Generates up to 11.9 seconds of stereo 44.1kHz audio from text prompts.
Models
| File | Size | Description |
|---|---|---|
| StableAudioT5Encoder | 94 MB | T5-base text encoder (INT8) |
| StableAudioNumberEmbedder | 367 KB | Seconds conditioning (FP16) |
| StableAudioDiT | 292 MB | Diffusion transformer (INT8, use cpuAndGPU) |
| StableAudioDiT_FP32 | 1.2 GB | Diffusion transformer (FP32 compute, use cpuOnly, best quality) |
| StableAudioVAEDecoder | 138 MB | Oobleck stereo decoder (FP16) |
Usage
See StableAudioDemo sample app and convert_stable_audio.py.
Conversion notes
- DiT FP16 weights cause NaN in attention on iOS GPU → use INT8 or FP32 compute
- T5 INT8 may produce occasional NaN → sanitize before DiT input
- DiT FP32 requires
cpuOnly(GPU background permission restriction on iOS)
SinSR v1 — Single-Step Diffusion Super-Resolution
3 CoreML models for SinSR 4x super-resolution (256×256 → 1024×1024).
- SinSR_Encoder.mlpackage.zip (39 MB, FP16) — VQ-VAE encoder
- SinSR_Denoiser.mlpackage.zip (420 MB, FP32) — Swin-UNet denoiser
- SinSR_Decoder.mlpackage.zip (58 MB, FP16) — VQ-VAE decoder with vector quantization
See conversion_scripts/convert_sinsr.py and sample_apps/SinSRDemo.
EfficientAD Anomaly Detection (FP16)
EfficientAD (PDN-Small) anomaly detection model trained on MVTec AD bottle category. 256x256 RGB → anomaly heatmap + score. FP16, 15MB.

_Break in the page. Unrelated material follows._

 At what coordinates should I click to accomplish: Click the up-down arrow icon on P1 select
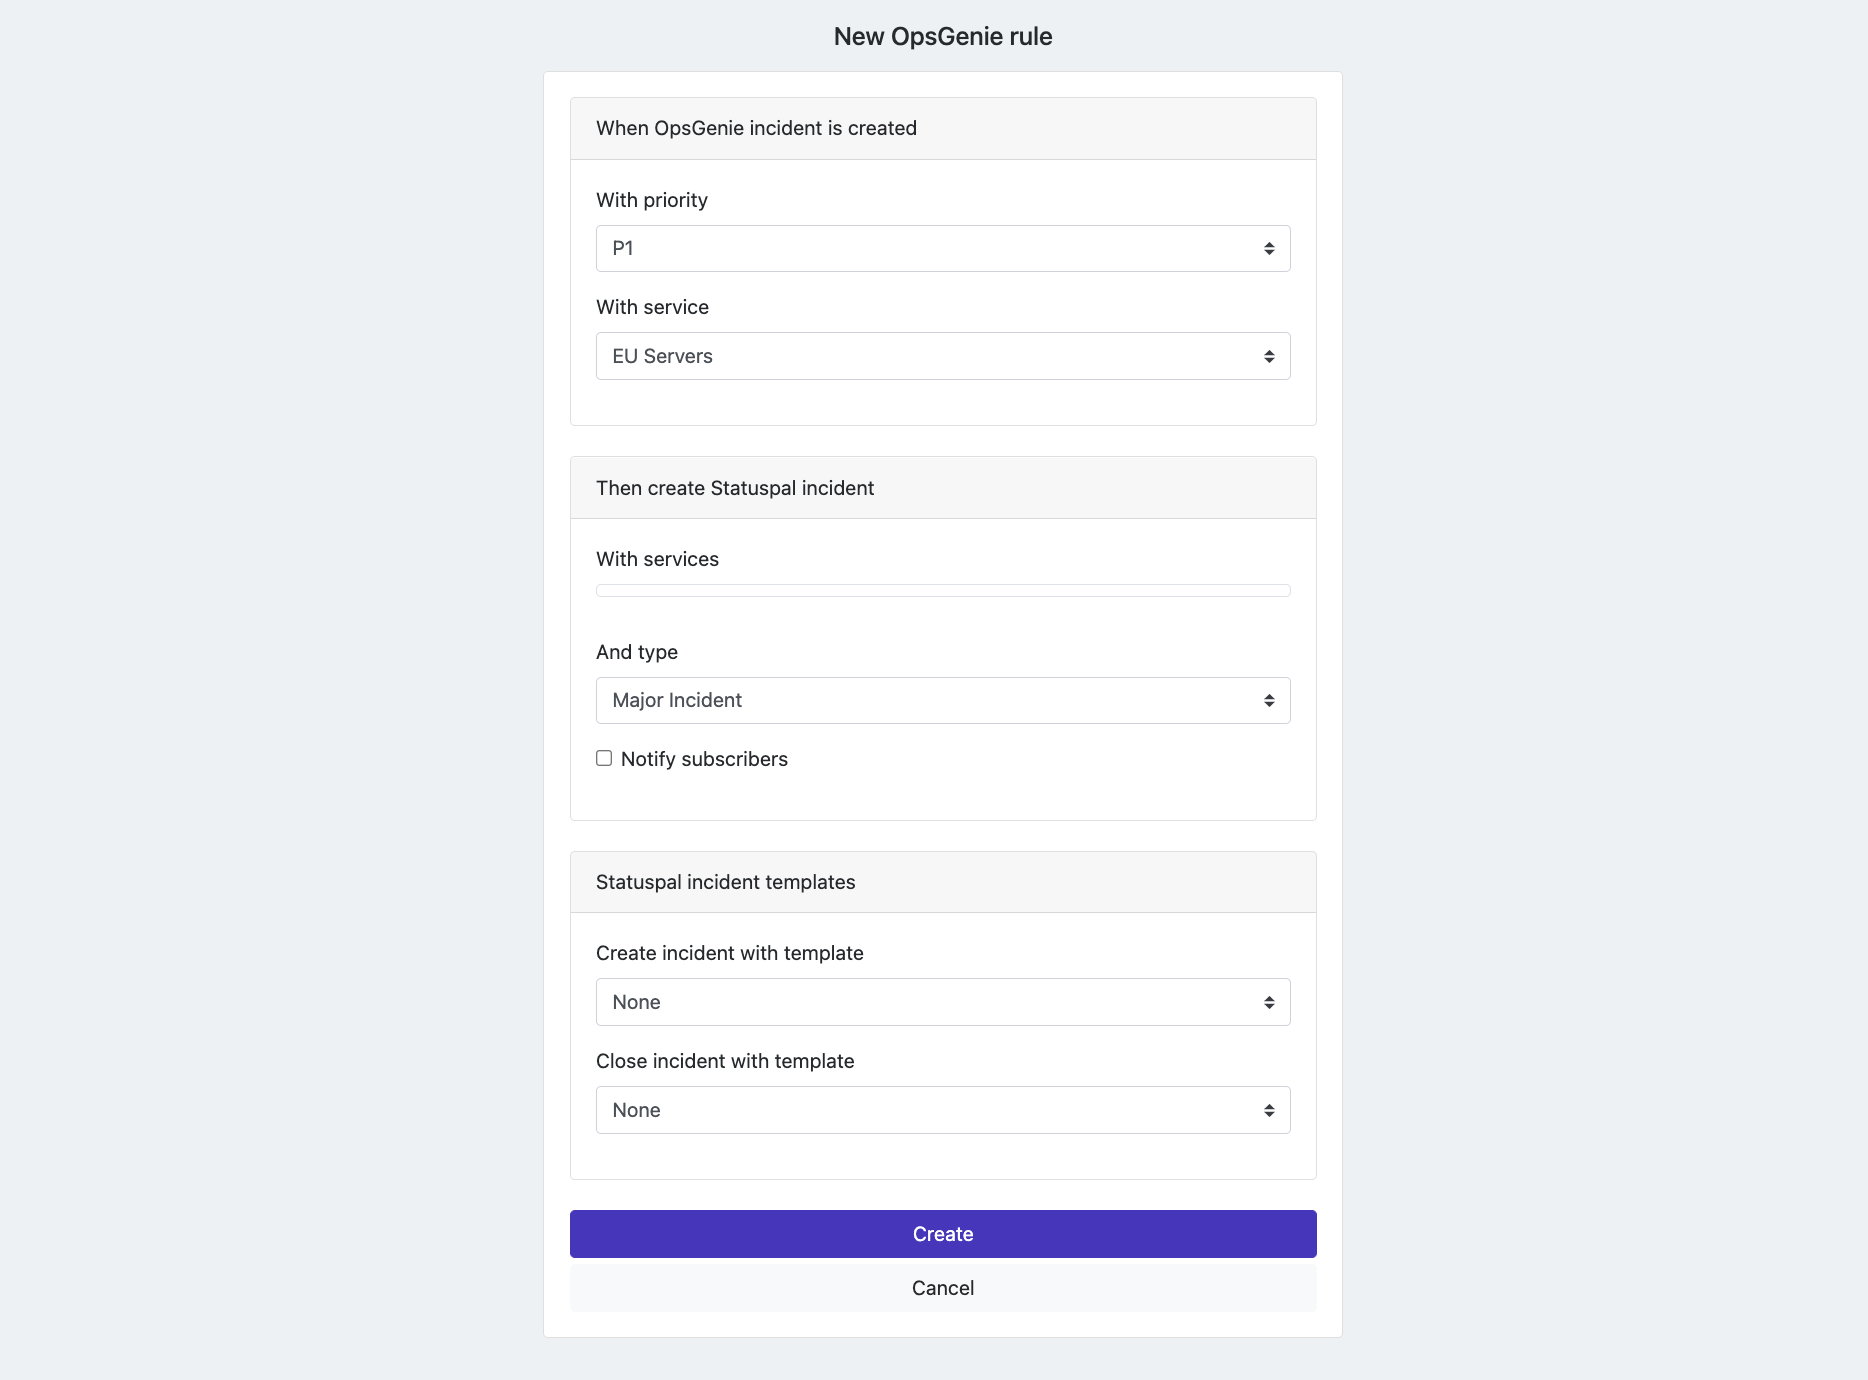tap(1269, 248)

SigLIP ViT-B/16 Zero-Shot Classification (FP16)
Google SigLIP ViT-B/16 converted to 2 CoreML models (FP16).
v2: FP16 replaces INT8. Contrastive models require FP16 for reliable similarity scoring.
| Model | Size | Input | Output |
|---|---|---|---|
| SigLIP_ImageEncoder | 162 MB | 224x224 RGB image | L2-normalized 768-dim embedding |
| SigLIP_TextEncoder | 195 MB | SentencePiece token IDs | L2-normalized 768-dim embedding |
Scoring: softmax(image_emb · text_emb * 117.33) across labels.

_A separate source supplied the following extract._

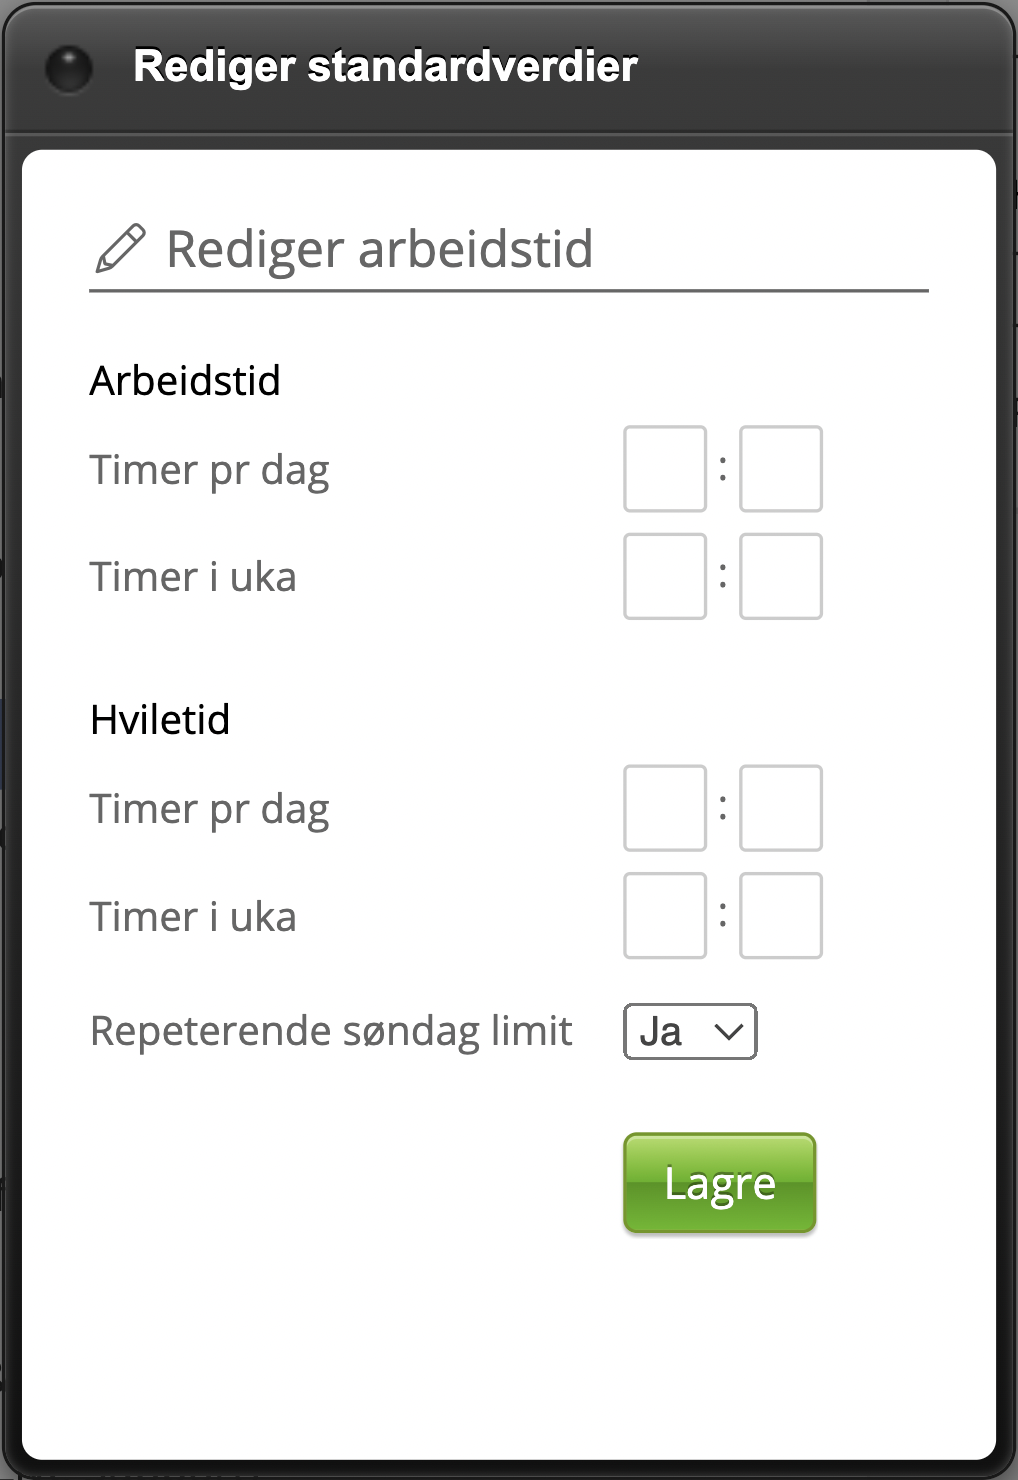Select Arbeidstid hours box for Timer i uka
The height and width of the screenshot is (1480, 1018).
(x=665, y=576)
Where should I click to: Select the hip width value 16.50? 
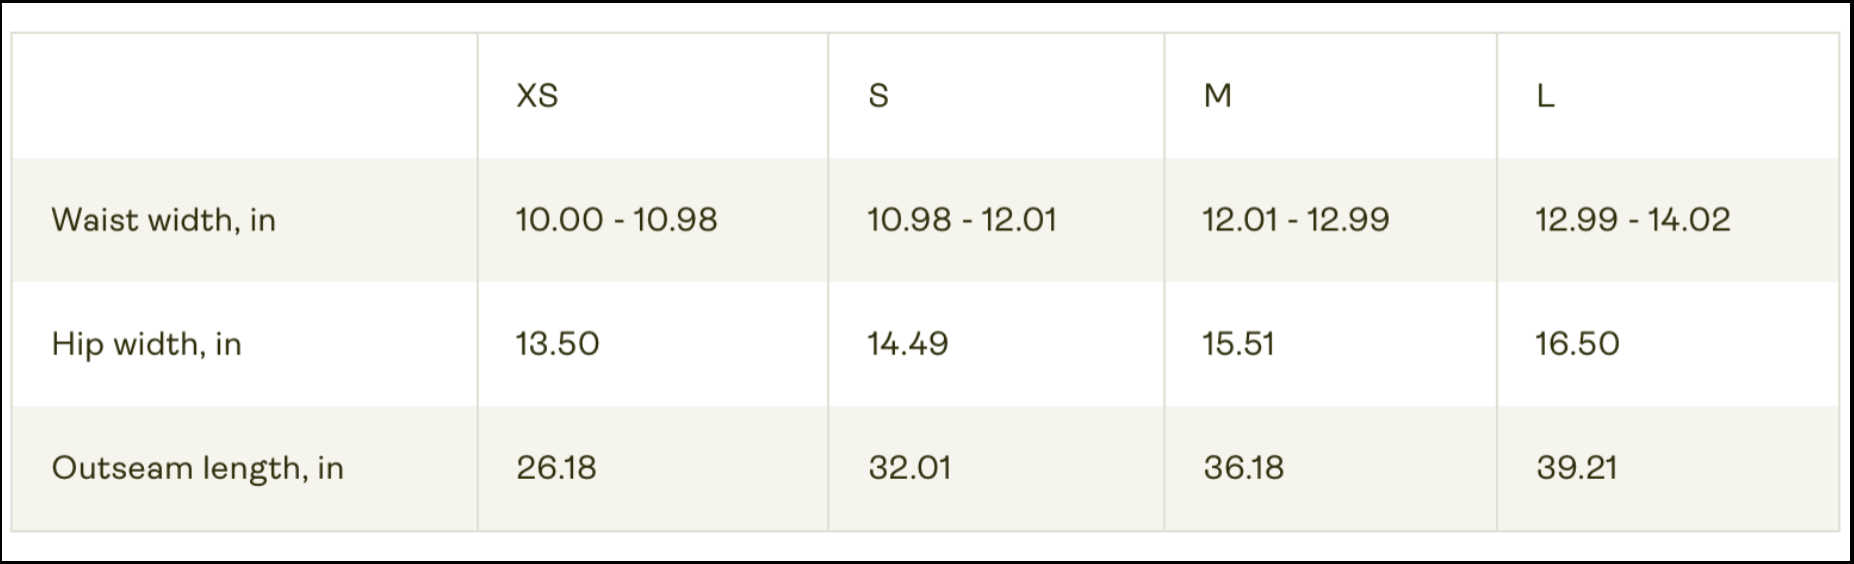1577,344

Total: 357 MB (zipped). iOS 17+.
License: Apache-2.0
SigLIP ViT-B/16 Zero-Shot Classification (INT8)
Google SigLIP ViT-B/16 converted to 2 CoreML models (INT8 quantized).

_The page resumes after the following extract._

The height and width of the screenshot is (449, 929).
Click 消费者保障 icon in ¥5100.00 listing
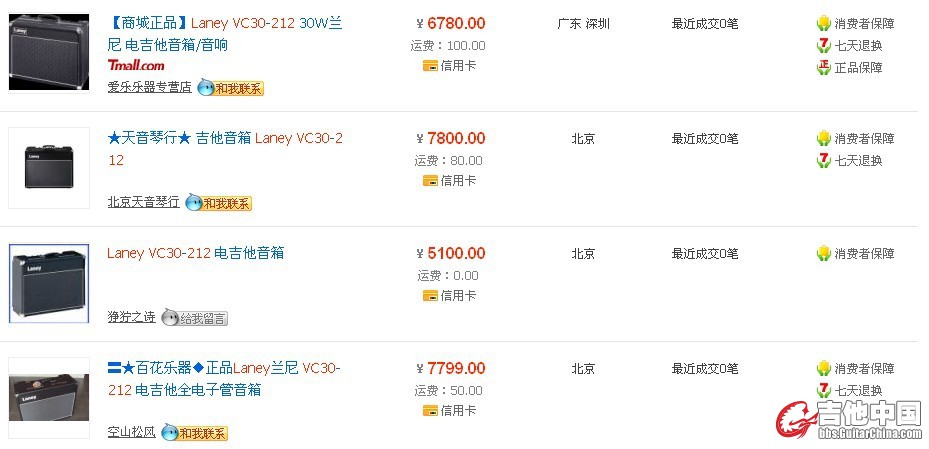tap(823, 253)
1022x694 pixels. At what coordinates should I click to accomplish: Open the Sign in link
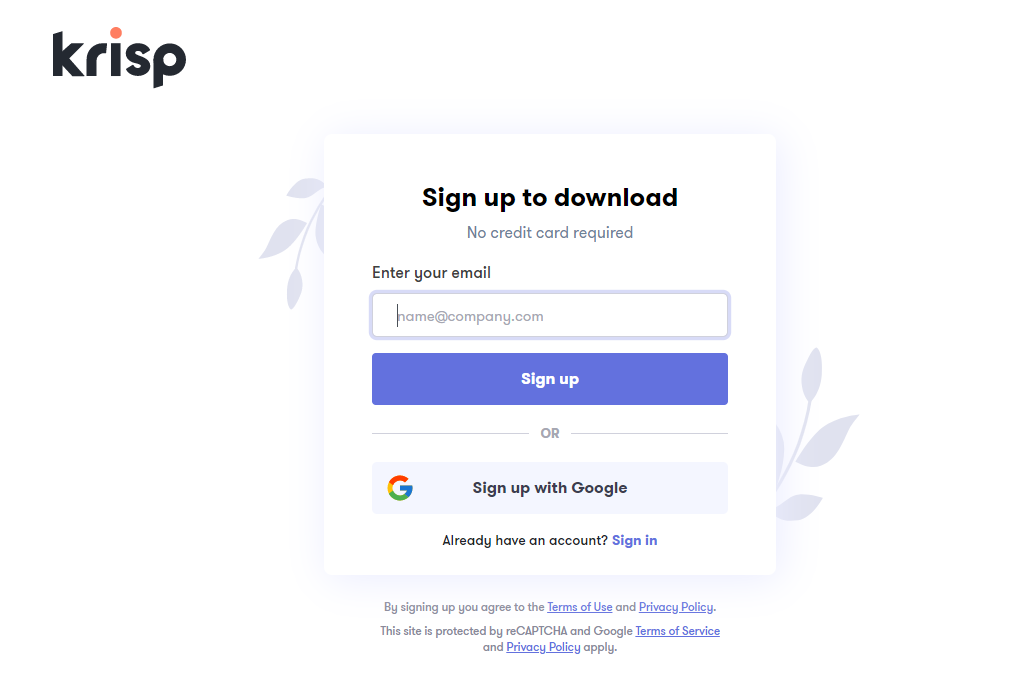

Zero-shot image classification: type any labels and get per-label probabilities.
| Model | Size | Input | Output |
|---|---|---|---|
| SigLIP_ImageEncoder | 79 MB | 224x224 RGB image | L2-normalized 768-dim embedding |
| SigLIP_TextEncoder | 96 MB | SentencePiece token IDs | L2-normalized 768-dim embedding |
Similarity: sigmoid(image_emb · text_emb * 117.33 + (-12.93))
Total: 175 MB (zipped). iOS 17+.
See SigLIPDemo for a complete SwiftUI sample app.
License: Apache-2.0
RMBG-1.4 Background Removal (INT8)
BRIA RMBG-1.4 background removal model converted to CoreML (INT8 quantized).
| Model | Size | Input | Output |
|---|---|---|---|
| RMBG_1_4 | 37 MB (zipped) | 1024x1024 RGB image | Alpha mask [1, 1, 1024, 1024] |
iOS 17+. Use .cpuOnly compute units.
See RMBGDemo for a SwiftUI sample app with photo cutout.
License: Creative Commons (same as original)
OpenVoice V2 Voice Conversion Models
OpenVoice V2 CoreML models for zero-shot voice conversion. Record source + target voice → convert. SpeakerEncoder (1.7MB): extracts 256-dim speaker embedding. VoiceConverter (64MB): converts voice using source/target embeddings. License: MIT.